## Problem requirements:
Starting at the line that contains "You are a computer-use agent. The", return each line exactly as written until the listing below ends, and return no other line.

## Input material:

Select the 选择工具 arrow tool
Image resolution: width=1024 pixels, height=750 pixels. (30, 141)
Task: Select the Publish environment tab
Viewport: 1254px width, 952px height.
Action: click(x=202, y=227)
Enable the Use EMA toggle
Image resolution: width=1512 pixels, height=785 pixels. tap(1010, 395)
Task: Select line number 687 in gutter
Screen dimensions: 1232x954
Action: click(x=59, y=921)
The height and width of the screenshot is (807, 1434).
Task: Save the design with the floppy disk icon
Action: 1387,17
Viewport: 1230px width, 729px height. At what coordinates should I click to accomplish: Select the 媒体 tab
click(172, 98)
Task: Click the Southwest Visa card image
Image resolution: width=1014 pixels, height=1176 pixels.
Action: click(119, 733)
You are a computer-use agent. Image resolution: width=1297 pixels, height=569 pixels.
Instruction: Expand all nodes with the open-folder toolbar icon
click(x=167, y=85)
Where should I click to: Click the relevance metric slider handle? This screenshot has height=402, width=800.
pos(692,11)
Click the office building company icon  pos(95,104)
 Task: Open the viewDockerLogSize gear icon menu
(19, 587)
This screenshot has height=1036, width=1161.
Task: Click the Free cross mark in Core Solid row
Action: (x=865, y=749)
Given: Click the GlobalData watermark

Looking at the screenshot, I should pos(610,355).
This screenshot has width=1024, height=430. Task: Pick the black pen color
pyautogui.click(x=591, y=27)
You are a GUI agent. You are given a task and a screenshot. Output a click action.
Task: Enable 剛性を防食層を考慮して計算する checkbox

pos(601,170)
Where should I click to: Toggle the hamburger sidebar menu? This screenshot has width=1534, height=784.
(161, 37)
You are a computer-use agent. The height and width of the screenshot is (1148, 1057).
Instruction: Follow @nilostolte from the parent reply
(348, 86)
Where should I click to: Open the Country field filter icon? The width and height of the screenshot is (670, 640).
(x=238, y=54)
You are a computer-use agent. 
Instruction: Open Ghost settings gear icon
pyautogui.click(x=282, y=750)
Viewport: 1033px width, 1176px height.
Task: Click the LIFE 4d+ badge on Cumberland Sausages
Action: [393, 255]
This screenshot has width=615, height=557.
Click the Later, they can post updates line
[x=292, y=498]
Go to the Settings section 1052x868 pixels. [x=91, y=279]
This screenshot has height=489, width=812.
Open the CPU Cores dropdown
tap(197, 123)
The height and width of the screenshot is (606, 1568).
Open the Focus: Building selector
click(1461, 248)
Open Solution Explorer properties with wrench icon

## Result for this exercise:
You are a computer-use agent. The height and width of the screenshot is (1148, 1057).
Instruction: Follow @nilostolte from the parent reply
(348, 86)
Where should I click to: Open the Country field filter icon? The width and height of the screenshot is (670, 640).
(x=238, y=54)
You are a computer-use agent. 
Instruction: Open Ghost settings gear icon
pyautogui.click(x=282, y=750)
Viewport: 1033px width, 1176px height.
Task: Click the LIFE 4d+ badge on Cumberland Sausages
Action: [393, 255]
This screenshot has width=615, height=557.
Click the Later, they can post updates line
[x=292, y=498]
Go to the Settings section 1052x868 pixels. [x=91, y=279]
This screenshot has height=489, width=812.
Open the CPU Cores dropdown
tap(197, 123)
The height and width of the screenshot is (606, 1568).
Open the Focus: Building selector
click(1461, 248)
Open Solution Explorer properties with wrench icon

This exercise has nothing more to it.